From RVbookstore.com
MVP RVs--old Thor plant with new face and a new life
By Russ and Tina DeMaris
Riverside, CA -- There's a new spirit said to be wafting about in a former Thor RV manufacturing plant. "When this
transaction was being put together," I didn't think the employee
reaction would be as dramatic as it has been." So told Roger Humeston to the Riverside Press-Enterprise. Humeston is a former Thor manager, who with two other men, bought up the California RV plant earlier this month.
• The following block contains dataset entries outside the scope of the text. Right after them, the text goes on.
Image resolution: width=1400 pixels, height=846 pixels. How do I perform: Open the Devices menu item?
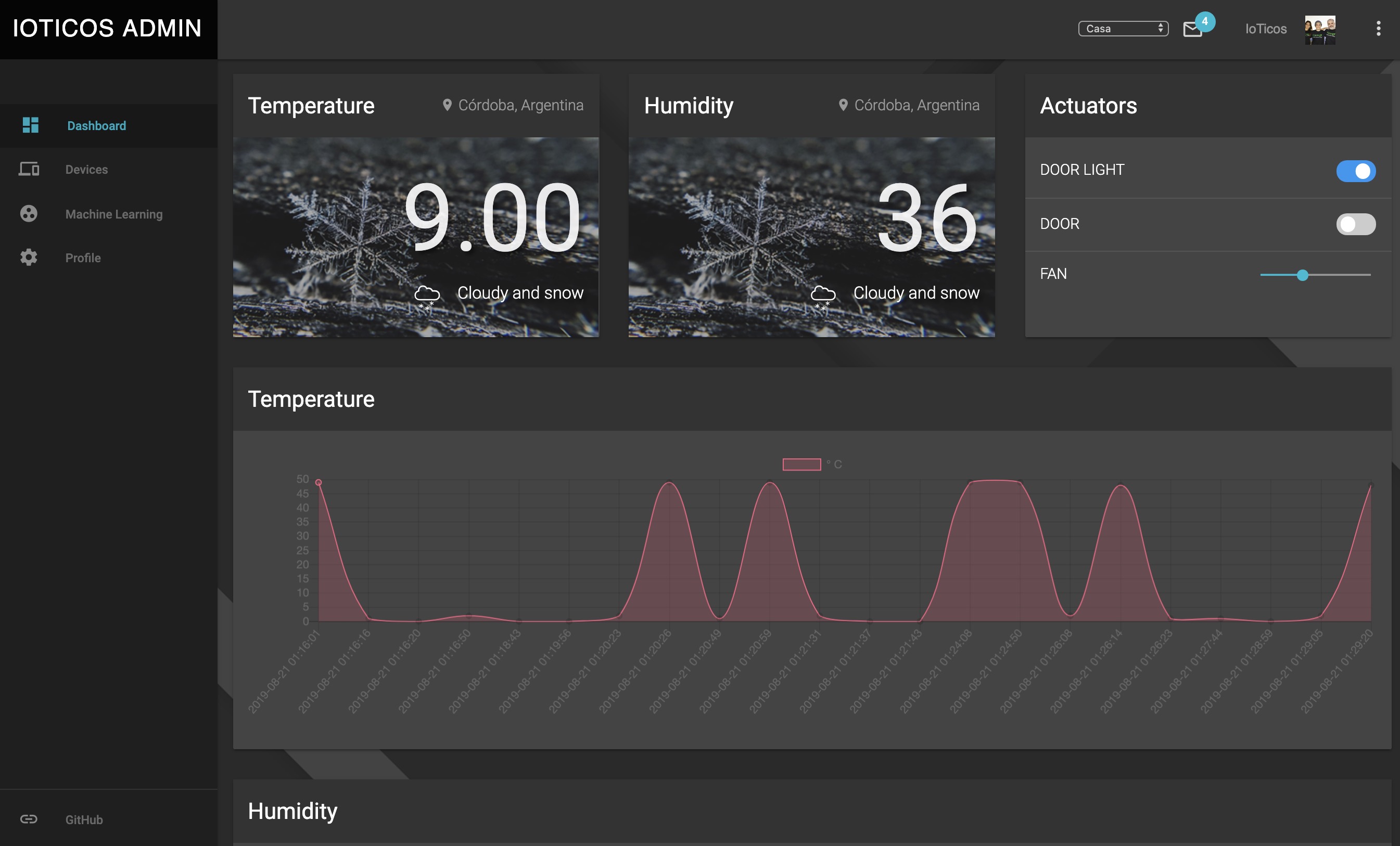(x=86, y=169)
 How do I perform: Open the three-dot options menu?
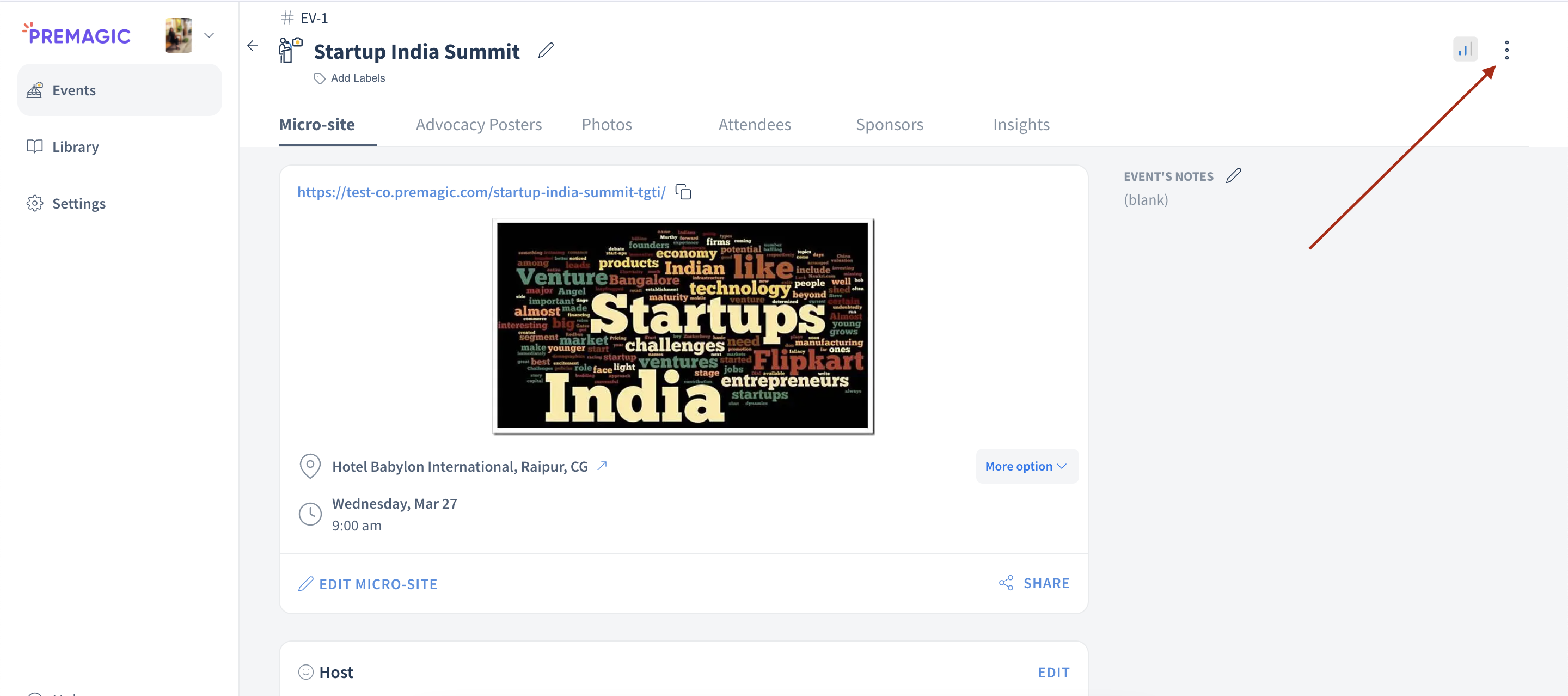coord(1506,50)
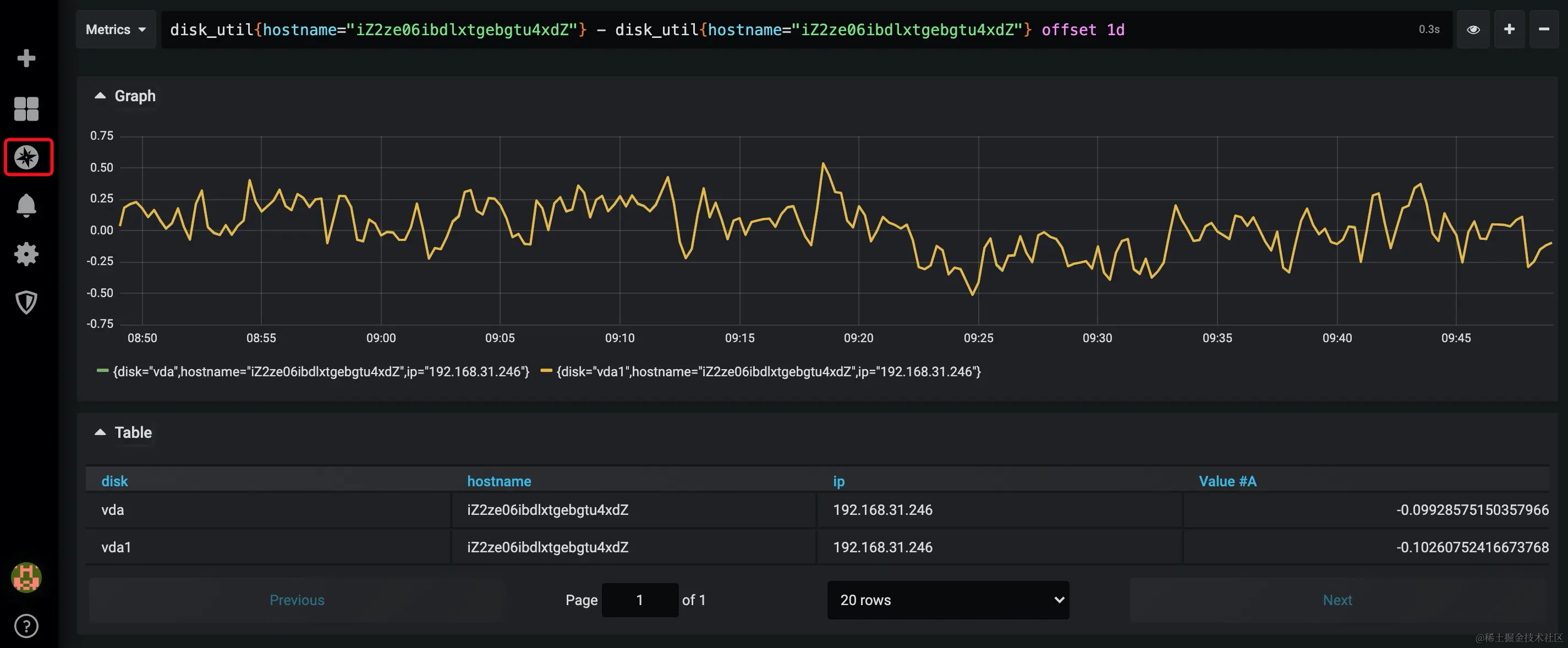The height and width of the screenshot is (648, 1568).
Task: Sort table by Value #A column header
Action: [1227, 481]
The employee reaction that Humeston speaks of is a postive feeling, perhaps a touch of local esprie de corps among the 250 production employees. Now having moved from a stockholder-pleasing publicly held status that Thor held, MVP says it will focus on keeping the employees happy. Part of that plan is to plow company profits back into the business, including the payout of employee bonuses and pay hikes.
The company management has a positive outlook, too, regarding the RV market in general. While they feel Thor had lost interest in California, they have an outlook that while it was one of the first states to be adversely effected by a downturned economy, they project it will be one of the first states to make a turnaround and head for positive economic ground.
Still the new guys don't have a view that things will be 'just the same, only different.' MVP says it will focus on putting their products on a lean, mean diet. Say losing about one or two thousand pounds as an example. The new MVP 26' travel trailer will weight about that much less than competitors' similar models. With that kind of lightening up on the scales, MVP units will be better positioned to hit the market in a fuel-saving world.
And that "MVP" name for the company. Where did that come from? The three new owners were struggling to come up with a suitable name for the new firm. When partner Brad Williams was attending a Lakers game, the crowd began to chant, and it just came to him.